SET OF TASKS:
A - In the mailing list message, which release has the material been saved for?
B - In the mailing list message, rewrite the part that opens with the words containing "This has been" and closes with "to do for us.", changing "clustered indexes" to "GIT indexes".

··· EXCERPTED PASSAGE ···

Re: Reviewing new index types (was Re: [PATCHES] Updated bitmap indexpatch)

From: Bruce Momjian <bruce(at)momjian(dot)us>
To: Simon Riggs <simon(at)2ndquadrant(dot)com>
Cc: pgsql-hackers(at)postgresql(dot)org
Subject: Re: Reviewing new index types (was Re: [PATCHES] Updated bitmap indexpatch)
Date: 2007-09-26 08:36:30
Message-ID: 200709260836.l8Q8aUd11470@momjian.us
Views: Raw Message | Whole Thread | Download mbox | Resend email
Thread:
Lists: pgsql-hackers pgsql-patches


This has been saved for the 8.4 release:

http://momjian.postgresql.org/cgi-bin/pgpatches_hold

---------------------------------------------------------------------------

Simon Riggs wrote:
> On Sat, 2007-07-21 at 12:20 +0100, Simon Riggs wrote:
>
> > I'd like to help where I can if nobody else is currently doing this. I
> > would focus initially on some analysis of the various use cases to give
> > a better view on what we would need B-tree, clustered indexes and bitmap
> > indexes to do for us.
>
> I've done some further analysis of bitmap indexes in preparation for a
> comparison with clustered indexes (GIT), to help understand the use
> cases for each.

··· LISTING ···

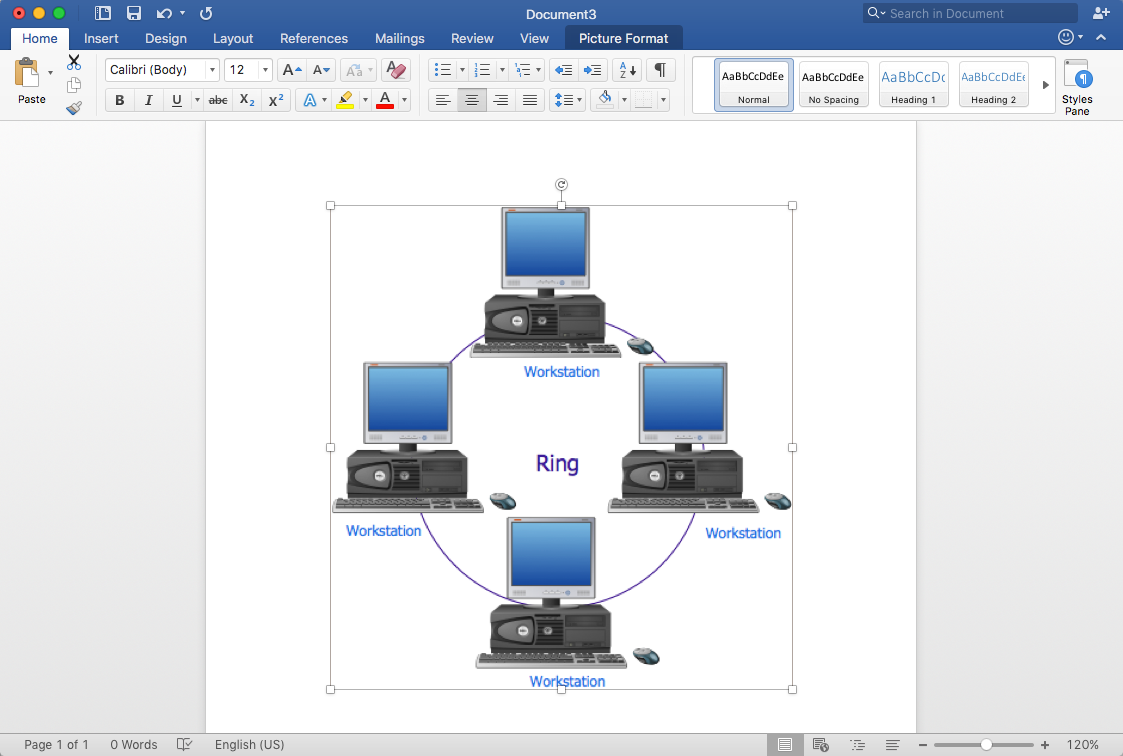This screenshot has width=1123, height=756.
Task: Expand the font name dropdown
Action: click(x=212, y=70)
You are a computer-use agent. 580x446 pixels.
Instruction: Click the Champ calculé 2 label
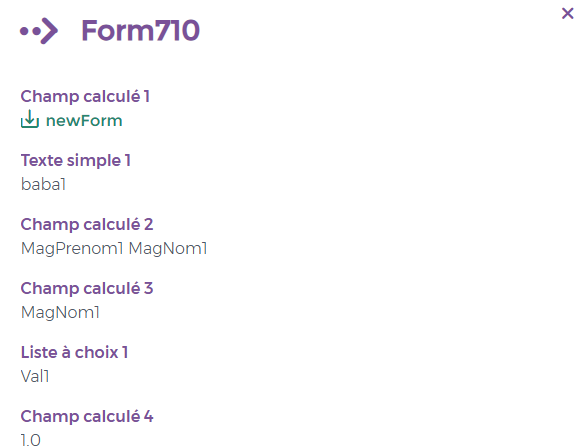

···

EXERCISE RESULTS:
A - The 8.4 release.

B -
This has been saved for the 8.4 release:

http://momjian.postgresql.org/cgi-bin/pgpatches_hold

---------------------------------------------------------------------------

Simon Riggs wrote:
> On Sat, 2007-07-21 at 12:20 +0100, Simon Riggs wrote:
>
> > I'd like to help where I can if nobody else is currently doing this. I
> > would focus initially on some analysis of the various use cases to give
> > a better view on what we would need B-tree, GIT indexes and bitmap
> > indexes to do for us.